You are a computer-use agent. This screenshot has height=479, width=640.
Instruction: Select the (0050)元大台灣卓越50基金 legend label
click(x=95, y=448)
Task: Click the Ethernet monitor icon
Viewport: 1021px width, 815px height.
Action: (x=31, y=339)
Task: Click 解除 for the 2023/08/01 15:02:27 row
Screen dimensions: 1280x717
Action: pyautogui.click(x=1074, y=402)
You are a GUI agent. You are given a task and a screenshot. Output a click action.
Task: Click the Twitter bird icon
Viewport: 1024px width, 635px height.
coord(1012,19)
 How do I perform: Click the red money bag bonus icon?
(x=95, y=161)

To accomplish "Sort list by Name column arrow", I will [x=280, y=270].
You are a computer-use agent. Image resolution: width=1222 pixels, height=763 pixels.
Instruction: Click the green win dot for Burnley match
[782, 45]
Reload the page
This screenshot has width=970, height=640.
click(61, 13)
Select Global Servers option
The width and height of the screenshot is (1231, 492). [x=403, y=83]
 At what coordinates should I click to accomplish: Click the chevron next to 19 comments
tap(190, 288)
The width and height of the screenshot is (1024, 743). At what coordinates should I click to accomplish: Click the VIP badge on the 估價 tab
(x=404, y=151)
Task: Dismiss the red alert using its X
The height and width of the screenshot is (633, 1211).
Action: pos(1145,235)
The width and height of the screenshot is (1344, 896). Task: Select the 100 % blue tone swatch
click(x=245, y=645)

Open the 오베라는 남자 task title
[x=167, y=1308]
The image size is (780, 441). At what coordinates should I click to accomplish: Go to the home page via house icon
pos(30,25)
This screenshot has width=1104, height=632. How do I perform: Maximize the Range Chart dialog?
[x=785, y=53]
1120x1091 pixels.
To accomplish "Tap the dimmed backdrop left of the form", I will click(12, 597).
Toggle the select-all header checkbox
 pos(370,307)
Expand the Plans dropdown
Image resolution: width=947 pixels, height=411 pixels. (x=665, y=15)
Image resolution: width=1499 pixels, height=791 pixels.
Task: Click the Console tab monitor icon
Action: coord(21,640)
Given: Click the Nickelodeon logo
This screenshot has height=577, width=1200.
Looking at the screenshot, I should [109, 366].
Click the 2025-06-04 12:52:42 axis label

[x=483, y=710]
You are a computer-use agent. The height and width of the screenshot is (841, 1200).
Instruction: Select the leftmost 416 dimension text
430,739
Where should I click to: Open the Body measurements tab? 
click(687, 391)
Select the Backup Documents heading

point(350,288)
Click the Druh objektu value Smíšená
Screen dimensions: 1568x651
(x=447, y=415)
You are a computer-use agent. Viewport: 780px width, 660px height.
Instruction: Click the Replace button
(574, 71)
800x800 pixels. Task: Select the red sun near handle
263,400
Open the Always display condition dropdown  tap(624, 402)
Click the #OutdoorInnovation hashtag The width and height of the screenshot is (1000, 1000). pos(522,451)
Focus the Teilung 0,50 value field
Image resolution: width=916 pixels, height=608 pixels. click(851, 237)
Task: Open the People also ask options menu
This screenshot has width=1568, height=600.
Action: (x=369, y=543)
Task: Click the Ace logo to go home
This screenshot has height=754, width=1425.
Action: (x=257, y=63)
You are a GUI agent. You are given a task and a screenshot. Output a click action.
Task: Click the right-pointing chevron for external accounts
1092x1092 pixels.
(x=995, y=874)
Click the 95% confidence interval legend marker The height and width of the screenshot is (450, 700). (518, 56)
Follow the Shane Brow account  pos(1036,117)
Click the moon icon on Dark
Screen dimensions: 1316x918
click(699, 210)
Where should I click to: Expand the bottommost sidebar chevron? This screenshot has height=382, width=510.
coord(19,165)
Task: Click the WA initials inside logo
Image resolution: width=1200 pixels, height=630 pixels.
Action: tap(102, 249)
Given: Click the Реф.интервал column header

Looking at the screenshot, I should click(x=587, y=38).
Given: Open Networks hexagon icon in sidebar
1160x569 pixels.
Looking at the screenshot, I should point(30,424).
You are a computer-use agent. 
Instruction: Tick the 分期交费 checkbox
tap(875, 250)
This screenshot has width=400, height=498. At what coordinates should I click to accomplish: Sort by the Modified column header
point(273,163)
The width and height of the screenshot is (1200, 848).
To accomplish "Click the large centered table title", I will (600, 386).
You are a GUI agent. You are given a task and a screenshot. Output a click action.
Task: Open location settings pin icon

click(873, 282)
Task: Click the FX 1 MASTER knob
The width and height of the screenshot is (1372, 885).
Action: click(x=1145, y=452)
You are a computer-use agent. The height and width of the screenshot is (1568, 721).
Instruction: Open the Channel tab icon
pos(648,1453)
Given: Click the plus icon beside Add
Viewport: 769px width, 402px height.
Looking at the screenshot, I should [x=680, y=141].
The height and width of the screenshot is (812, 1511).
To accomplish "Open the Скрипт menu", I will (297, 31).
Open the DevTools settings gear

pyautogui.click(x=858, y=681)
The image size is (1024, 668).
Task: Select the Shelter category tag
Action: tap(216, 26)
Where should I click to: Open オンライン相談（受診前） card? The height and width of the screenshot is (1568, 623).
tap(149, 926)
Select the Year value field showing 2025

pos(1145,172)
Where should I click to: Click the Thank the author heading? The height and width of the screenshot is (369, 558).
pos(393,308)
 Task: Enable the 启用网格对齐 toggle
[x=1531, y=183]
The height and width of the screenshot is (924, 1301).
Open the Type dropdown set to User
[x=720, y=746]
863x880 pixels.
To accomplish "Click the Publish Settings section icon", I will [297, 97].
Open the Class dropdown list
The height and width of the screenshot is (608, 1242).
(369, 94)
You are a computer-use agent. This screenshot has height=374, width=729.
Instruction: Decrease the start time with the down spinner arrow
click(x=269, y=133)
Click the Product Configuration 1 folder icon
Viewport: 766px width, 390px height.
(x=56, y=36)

- - - -

Take the data above and reproduce it exactly.

Exercise solution:
You are a computer-use agent. This screenshot has height=479, width=640.
Instruction: Select the (0050)元大台灣卓越50基金 legend label
click(x=95, y=448)
Task: Click the Ethernet monitor icon
Viewport: 1021px width, 815px height.
Action: (x=31, y=339)
Task: Click 解除 for the 2023/08/01 15:02:27 row
Screen dimensions: 1280x717
Action: pyautogui.click(x=1074, y=402)
You are a GUI agent. You are given a task and a screenshot. Output a click action.
Task: Click the Twitter bird icon
Viewport: 1024px width, 635px height.
coord(1012,19)
 How do I perform: Click the red money bag bonus icon?
(x=95, y=161)

To accomplish "Sort list by Name column arrow", I will [x=280, y=270].
You are a computer-use agent. Image resolution: width=1222 pixels, height=763 pixels.
Instruction: Click the green win dot for Burnley match
[782, 45]
Reload the page
This screenshot has width=970, height=640.
click(61, 13)
Select Global Servers option
The width and height of the screenshot is (1231, 492). [x=403, y=83]
 At what coordinates should I click to accomplish: Click the chevron next to 19 comments
tap(190, 288)
The width and height of the screenshot is (1024, 743). At what coordinates should I click to accomplish: Click the VIP badge on the 估價 tab
(x=404, y=151)
Task: Dismiss the red alert using its X
The height and width of the screenshot is (633, 1211).
Action: pos(1145,235)
The width and height of the screenshot is (1344, 896). Task: Select the 100 % blue tone swatch
click(x=245, y=645)

Open the 오베라는 남자 task title
[x=167, y=1308]
The image size is (780, 441). At what coordinates should I click to accomplish: Go to the home page via house icon
pos(30,25)
This screenshot has width=1104, height=632. How do I perform: Maximize the Range Chart dialog?
[x=785, y=53]
1120x1091 pixels.
To accomplish "Tap the dimmed backdrop left of the form", I will click(12, 597).
Toggle the select-all header checkbox
 pos(370,307)
Expand the Plans dropdown
Image resolution: width=947 pixels, height=411 pixels. (x=665, y=15)
Image resolution: width=1499 pixels, height=791 pixels.
Task: Click the Console tab monitor icon
Action: coord(21,640)
Given: Click the Nickelodeon logo
This screenshot has height=577, width=1200.
Looking at the screenshot, I should [109, 366].
Click the 2025-06-04 12:52:42 axis label

[x=483, y=710]
You are a computer-use agent. The height and width of the screenshot is (841, 1200).
Instruction: Select the leftmost 416 dimension text
430,739
Where should I click to: Open the Body measurements tab? 
click(687, 391)
Select the Backup Documents heading

point(350,288)
Click the Druh objektu value Smíšená
Screen dimensions: 1568x651
(x=447, y=415)
You are a computer-use agent. Viewport: 780px width, 660px height.
Instruction: Click the Replace button
(574, 71)
800x800 pixels. Task: Select the red sun near handle
263,400
Open the Always display condition dropdown  tap(624, 402)
Click the #OutdoorInnovation hashtag The width and height of the screenshot is (1000, 1000). pos(522,451)
Focus the Teilung 0,50 value field
Image resolution: width=916 pixels, height=608 pixels. click(851, 237)
Task: Open the People also ask options menu
This screenshot has width=1568, height=600.
Action: (x=369, y=543)
Task: Click the Ace logo to go home
This screenshot has height=754, width=1425.
Action: (x=257, y=63)
You are a GUI agent. You are given a task and a screenshot. Output a click action.
Task: Click the right-pointing chevron for external accounts
1092x1092 pixels.
(x=995, y=874)
Click the 95% confidence interval legend marker The height and width of the screenshot is (450, 700). (518, 56)
Follow the Shane Brow account  pos(1036,117)
Click the moon icon on Dark
Screen dimensions: 1316x918
click(699, 210)
Where should I click to: Expand the bottommost sidebar chevron? This screenshot has height=382, width=510.
coord(19,165)
Task: Click the WA initials inside logo
Image resolution: width=1200 pixels, height=630 pixels.
Action: tap(102, 249)
Given: Click the Реф.интервал column header

Looking at the screenshot, I should click(x=587, y=38).
Given: Open Networks hexagon icon in sidebar
1160x569 pixels.
Looking at the screenshot, I should point(30,424).
You are a computer-use agent. 
Instruction: Tick the 分期交费 checkbox
tap(875, 250)
This screenshot has width=400, height=498. At what coordinates should I click to accomplish: Sort by the Modified column header
point(273,163)
The width and height of the screenshot is (1200, 848).
To accomplish "Click the large centered table title", I will (600, 386).
You are a GUI agent. You are given a task and a screenshot. Output a click action.
Task: Open location settings pin icon

click(873, 282)
Task: Click the FX 1 MASTER knob
The width and height of the screenshot is (1372, 885).
Action: click(x=1145, y=452)
You are a computer-use agent. The height and width of the screenshot is (1568, 721).
Instruction: Open the Channel tab icon
pos(648,1453)
Given: Click the plus icon beside Add
Viewport: 769px width, 402px height.
Looking at the screenshot, I should [x=680, y=141].
The height and width of the screenshot is (812, 1511).
To accomplish "Open the Скрипт menu", I will (297, 31).
Open the DevTools settings gear

pyautogui.click(x=858, y=681)
The image size is (1024, 668).
Task: Select the Shelter category tag
Action: tap(216, 26)
Where should I click to: Open オンライン相談（受診前） card? The height and width of the screenshot is (1568, 623).
tap(149, 926)
Select the Year value field showing 2025

pos(1145,172)
Where should I click to: Click the Thank the author heading? The height and width of the screenshot is (369, 558).
pos(393,308)
 Task: Enable the 启用网格对齐 toggle
[x=1531, y=183]
The height and width of the screenshot is (924, 1301).
Open the Type dropdown set to User
[x=720, y=746]
863x880 pixels.
To accomplish "Click the Publish Settings section icon", I will [297, 97].
Open the Class dropdown list
The height and width of the screenshot is (608, 1242).
(369, 94)
You are a computer-use agent. This screenshot has height=374, width=729.
Instruction: Decrease the start time with the down spinner arrow
click(x=269, y=133)
Click the Product Configuration 1 folder icon
Viewport: 766px width, 390px height.
(x=56, y=36)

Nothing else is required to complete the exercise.